Often when we work with data sources such as excel or csv files we will be working with data spread across multiple files where we may want all the data in those files or data in just a few of them. For this purpose we can use the Alteryx dynamic input tool which allows us to declare which file or files to import at the time the workflow runs.
In this tutorial we are going to be using files containing details of daily orders that are all stored in a folder with each file containing a date identifier as part of the filename. Each file contains a sample of 2000 orders for the respective days.
We will use the Dynamic Input tool along with the Directory tool to first import all the files into a single dataset and then see how we can use the Sort and Sample tools to make Alteryx only import the latest file.
To start with we have to get the metadata of the files in the folder our files are stored in. To do this we use the Alteryx Directory Tool. The Alteryx Directory Tool allows us to read in metadata from files in a particular folder and use it as a data source just like any other.
Let’s start by dragging the Directory tool into our workspace and then in the configuration window set the directory to the location of our files.
If we run the workflow and look at the output of the Directory tool then we can see that we have a row for each of our files in that location and various fields detailing the metadata of each file such as filename, path and dates relating to creation and last modification.
Now that we have the metadata let’s add in a Dynamic Input tool by searching for the tool, dragging into our workspace and connecting it to the Directory tool.
If we click on the tool to open the configuration window we can set the input data source template and the parameters for how Alteryx will know which files to import.
For this to work, all the files we we intend to import need to contain the same schema (in other words, every file contains the same columns) so we need to initially provide Alteryx with the path to a file that contains the same structure of the files we intend to import. In our case we have set the template file to one of the files already in our orders folder.
After this we need to declare which files to import. When we imported the metadata of our files using the directory tool we got the full path for each file in our folder.
We can use this as the dynamic “Field” and set the dynamic tool to “Change Entire File Path”. This means Alteryx will use the file paths from our directory tool as a list of data sources and will iteratively import each one of these files into a single dataset.
Let’s run the the workflow now and check the output.
As you can see there are 4000 rows in this output as we have dynamically imported data from the two files each containing 2000 rows.
Sometimes rather than importing all the files from a folder we will only need the latest file. We can do this by using a Sort tool and Sample tool. We are going to use the same folder and files we used previously to demonstrate this.
Our starting point is the exact same workflow we created above but to start with we are going to drop a Sort tool in-between the Directory tool and the Dynamic Input tool. In the configurations window we set the tool to sort the data by FileName and the order to be descending.
We do this because the date the file was generated is included in the filename and therefore sorting on this field will mean the latest file appears in the first row of our data that comes from the Directory tool. We could have also used the “CreationTime” or “Last Write Time” fields in this case but ultimately which fields are best to use depends on your use case and how your files are created or updated.

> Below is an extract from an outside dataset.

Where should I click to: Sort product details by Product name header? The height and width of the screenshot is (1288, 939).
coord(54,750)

Our last step is to add a Sample tool after the Sort tool. In the configuration we set the sample tool to take the “First N Records” and then set N to 1.

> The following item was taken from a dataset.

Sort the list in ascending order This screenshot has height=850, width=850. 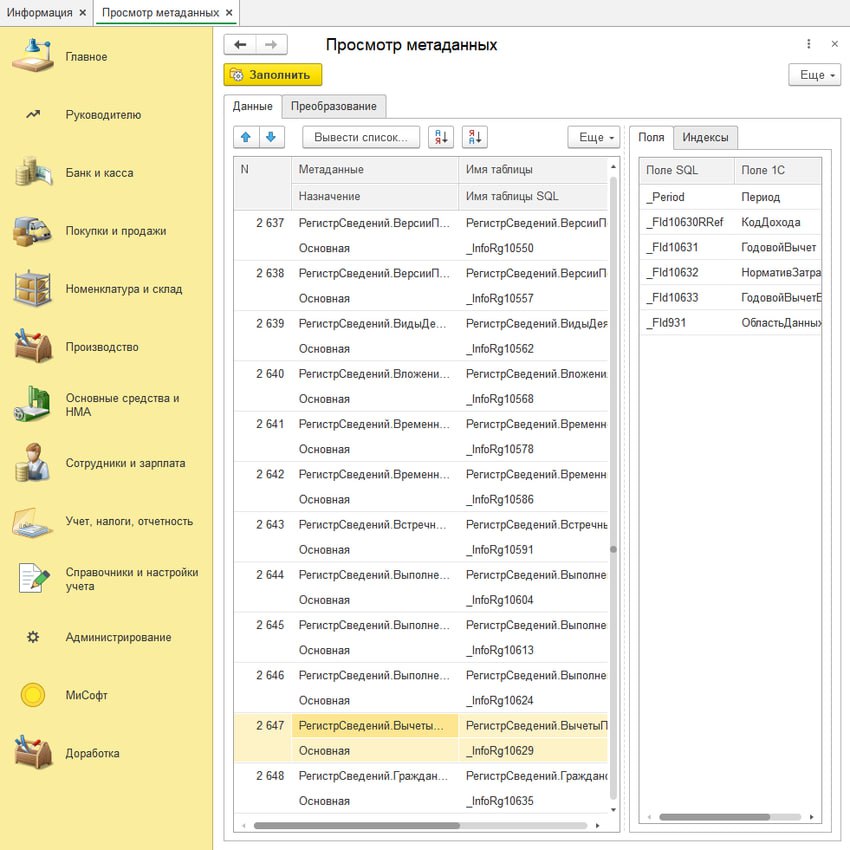pyautogui.click(x=440, y=137)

This will result in only the metadata from the file in the first row of our data, which we know is the from the latest file and therefore only information about this one file will be passed to the Dynamic Input tool.
So there we have it, two simple ways to work with multiple files stored in a folder using the Alteryx Dynamic Input tool. The steps used here can be modified to suit different use cases but it shows the power of using the Directory tool and Dynamic Input tool for manipulating the import process for files stored in folders.